§ **EXERCISE PROMPT**:
Only one stretch of the data is wanted: the line containing "Given: Print the PDF using the printer icon", the line containing "Click the Schedule", and every line between them, copied exactly.

§ **RECORD EXTRACTS**:
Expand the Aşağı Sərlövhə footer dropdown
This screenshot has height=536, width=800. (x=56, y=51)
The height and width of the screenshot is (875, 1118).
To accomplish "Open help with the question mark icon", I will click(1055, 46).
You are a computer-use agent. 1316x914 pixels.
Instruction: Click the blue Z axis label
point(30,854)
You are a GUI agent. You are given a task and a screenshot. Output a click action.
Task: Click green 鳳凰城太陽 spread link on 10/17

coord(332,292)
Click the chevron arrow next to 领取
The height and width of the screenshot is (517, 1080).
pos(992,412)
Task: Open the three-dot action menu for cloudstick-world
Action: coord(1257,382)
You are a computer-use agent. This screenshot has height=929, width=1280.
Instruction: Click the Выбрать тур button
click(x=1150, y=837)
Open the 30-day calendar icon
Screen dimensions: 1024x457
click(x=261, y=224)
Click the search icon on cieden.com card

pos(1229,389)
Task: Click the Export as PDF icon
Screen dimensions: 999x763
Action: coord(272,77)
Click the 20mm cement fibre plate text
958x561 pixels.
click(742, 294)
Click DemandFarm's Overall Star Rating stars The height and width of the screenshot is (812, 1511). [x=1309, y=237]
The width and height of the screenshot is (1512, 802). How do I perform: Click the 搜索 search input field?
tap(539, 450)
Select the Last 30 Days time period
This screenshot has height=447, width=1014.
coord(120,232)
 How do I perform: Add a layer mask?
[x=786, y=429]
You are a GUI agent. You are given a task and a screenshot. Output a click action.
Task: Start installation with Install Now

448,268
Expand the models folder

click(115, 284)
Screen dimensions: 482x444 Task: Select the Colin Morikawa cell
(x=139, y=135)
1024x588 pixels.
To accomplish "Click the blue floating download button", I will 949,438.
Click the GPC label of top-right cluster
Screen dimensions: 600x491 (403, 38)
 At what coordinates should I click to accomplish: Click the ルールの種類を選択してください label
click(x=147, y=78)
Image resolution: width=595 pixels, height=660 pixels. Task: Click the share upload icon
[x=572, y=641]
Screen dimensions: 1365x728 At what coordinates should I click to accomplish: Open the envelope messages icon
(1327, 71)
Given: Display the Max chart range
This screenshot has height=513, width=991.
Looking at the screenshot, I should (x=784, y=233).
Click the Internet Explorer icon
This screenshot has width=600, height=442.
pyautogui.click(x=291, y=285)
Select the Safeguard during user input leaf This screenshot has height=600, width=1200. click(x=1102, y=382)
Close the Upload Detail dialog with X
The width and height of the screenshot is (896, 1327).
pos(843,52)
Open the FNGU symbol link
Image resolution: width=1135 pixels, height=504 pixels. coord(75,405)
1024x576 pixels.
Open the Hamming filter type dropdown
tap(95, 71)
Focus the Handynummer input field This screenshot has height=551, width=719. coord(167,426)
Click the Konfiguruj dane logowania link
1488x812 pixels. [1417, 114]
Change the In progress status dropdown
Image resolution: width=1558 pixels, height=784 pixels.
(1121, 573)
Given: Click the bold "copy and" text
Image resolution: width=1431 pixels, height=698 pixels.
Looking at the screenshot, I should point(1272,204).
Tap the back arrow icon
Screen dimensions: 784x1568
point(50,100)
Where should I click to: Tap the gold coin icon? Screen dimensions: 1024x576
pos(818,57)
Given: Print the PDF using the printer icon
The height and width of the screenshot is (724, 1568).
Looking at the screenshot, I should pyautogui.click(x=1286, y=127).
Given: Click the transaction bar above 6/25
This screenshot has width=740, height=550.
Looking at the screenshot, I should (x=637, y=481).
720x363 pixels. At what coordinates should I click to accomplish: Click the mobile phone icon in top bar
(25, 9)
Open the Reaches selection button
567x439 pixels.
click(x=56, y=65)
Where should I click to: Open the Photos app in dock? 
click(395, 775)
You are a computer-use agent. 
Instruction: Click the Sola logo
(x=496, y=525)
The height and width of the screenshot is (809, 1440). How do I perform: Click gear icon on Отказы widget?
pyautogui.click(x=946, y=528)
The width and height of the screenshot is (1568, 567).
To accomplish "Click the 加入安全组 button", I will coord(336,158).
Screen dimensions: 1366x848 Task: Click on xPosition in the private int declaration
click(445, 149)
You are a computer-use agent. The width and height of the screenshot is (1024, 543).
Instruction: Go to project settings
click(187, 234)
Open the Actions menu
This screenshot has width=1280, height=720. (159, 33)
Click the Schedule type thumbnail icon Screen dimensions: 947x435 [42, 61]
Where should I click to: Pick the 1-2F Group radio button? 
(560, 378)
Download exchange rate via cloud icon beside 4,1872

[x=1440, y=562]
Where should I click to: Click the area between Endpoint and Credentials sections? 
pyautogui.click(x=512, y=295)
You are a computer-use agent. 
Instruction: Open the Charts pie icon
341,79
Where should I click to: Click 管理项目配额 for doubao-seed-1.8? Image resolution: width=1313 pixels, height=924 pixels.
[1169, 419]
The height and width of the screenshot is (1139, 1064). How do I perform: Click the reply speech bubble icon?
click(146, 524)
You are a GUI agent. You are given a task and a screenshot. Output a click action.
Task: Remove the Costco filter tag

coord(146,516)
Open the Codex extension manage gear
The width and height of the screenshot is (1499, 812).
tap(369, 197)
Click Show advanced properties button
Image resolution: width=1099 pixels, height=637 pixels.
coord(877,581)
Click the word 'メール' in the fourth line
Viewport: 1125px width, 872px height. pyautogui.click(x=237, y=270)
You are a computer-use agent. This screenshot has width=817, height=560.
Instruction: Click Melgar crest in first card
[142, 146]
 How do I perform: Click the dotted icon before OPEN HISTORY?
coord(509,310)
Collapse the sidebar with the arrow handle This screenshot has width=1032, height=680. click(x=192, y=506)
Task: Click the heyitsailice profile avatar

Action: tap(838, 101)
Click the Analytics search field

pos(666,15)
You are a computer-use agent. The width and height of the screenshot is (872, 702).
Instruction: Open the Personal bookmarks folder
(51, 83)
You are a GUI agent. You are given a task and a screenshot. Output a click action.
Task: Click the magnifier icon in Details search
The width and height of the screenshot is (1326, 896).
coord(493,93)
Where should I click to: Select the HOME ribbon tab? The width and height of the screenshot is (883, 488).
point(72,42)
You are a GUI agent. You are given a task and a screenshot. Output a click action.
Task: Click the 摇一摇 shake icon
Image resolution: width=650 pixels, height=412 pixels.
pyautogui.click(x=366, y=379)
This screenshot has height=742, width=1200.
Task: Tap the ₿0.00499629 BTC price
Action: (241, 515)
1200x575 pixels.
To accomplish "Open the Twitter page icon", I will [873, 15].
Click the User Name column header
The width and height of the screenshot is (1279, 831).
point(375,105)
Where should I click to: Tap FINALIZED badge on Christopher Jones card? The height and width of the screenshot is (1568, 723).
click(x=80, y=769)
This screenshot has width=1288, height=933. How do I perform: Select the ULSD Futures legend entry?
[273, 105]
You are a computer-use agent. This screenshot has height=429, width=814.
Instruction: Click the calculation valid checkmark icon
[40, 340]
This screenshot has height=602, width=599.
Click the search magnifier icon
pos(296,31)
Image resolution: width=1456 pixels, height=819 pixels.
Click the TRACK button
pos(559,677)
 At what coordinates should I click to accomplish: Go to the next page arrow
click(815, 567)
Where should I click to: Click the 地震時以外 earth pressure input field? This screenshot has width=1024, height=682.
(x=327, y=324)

§ **SOLUTION TO THIS PROBLEM**:
Given: Print the PDF using the printer icon
The height and width of the screenshot is (724, 1568).
Looking at the screenshot, I should pyautogui.click(x=1286, y=127).
Given: Click the transaction bar above 6/25
This screenshot has width=740, height=550.
Looking at the screenshot, I should (x=637, y=481).
720x363 pixels. At what coordinates should I click to accomplish: Click the mobile phone icon in top bar
(25, 9)
Open the Reaches selection button
567x439 pixels.
click(x=56, y=65)
Where should I click to: Open the Photos app in dock? 
click(395, 775)
You are a computer-use agent. 
Instruction: Click the Sola logo
(x=496, y=525)
The height and width of the screenshot is (809, 1440). How do I perform: Click gear icon on Отказы widget?
pyautogui.click(x=946, y=528)
The width and height of the screenshot is (1568, 567).
To accomplish "Click the 加入安全组 button", I will coord(336,158).
Screen dimensions: 1366x848 Task: Click on xPosition in the private int declaration
click(445, 149)
You are a computer-use agent. The width and height of the screenshot is (1024, 543).
Instruction: Go to project settings
click(187, 234)
Open the Actions menu
This screenshot has width=1280, height=720. (159, 33)
Click the Schedule type thumbnail icon Screen dimensions: 947x435 [42, 61]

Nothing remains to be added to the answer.